Lukewarm Labour support for the 'centre ground'?
Given all the talk of 'Red Ed' a similarly contentious issue at the conference was whether the new leader really would be taking the party away on a leftwards journey from 'the centre ground'.
And, although the audience may have applauded instantly and enthusiastically towards the end of the speech when he dismissed the 'Red Ed' tag, their earlier response when he said that Labour must stay in the centre was rather more luke warm.
In this first clip, his aim to "shape the centre ground of politics" is met with silence. Then, when he goes on to say "if we are not this party, nobody else will be", it takes the audience just over a second to get their hands apart:
A few moments later, he produces a contrast (normally a sure-fire way to prompt instant applause) - "it's a generation that will fight for the centre ground, not allow it to be dominated or defined by our opponents" - at which point the audience delays for about 1.5 seconds before the clapping gets under way:
What do the delays mean?
There are at least three ways of interpreting these delays.
- Labour Party activists are not very enthusiastic about re-occupying the 'centre ground'.
- They don't believe that he means it given his attacks on New Labour throughout his leadership campaign (and in this speech)).
- The delays might have been the result of poor speech-writing.

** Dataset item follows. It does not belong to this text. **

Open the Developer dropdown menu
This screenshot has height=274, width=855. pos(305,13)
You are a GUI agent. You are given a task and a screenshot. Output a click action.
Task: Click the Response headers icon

On this third point, this was one of a number of contrasts in Miliband's speech that ended on a negative rather than a positive and prompted delayed applause. In other posts (HERE and HERE), I've pointed out that contrasts tend to work better when the negative comes first and the positive comes second.
So these noticeable delays may mean little more than that he and/or his speechwriters still have a quite lot to learn. If time allows, expect more blogging on this in due course....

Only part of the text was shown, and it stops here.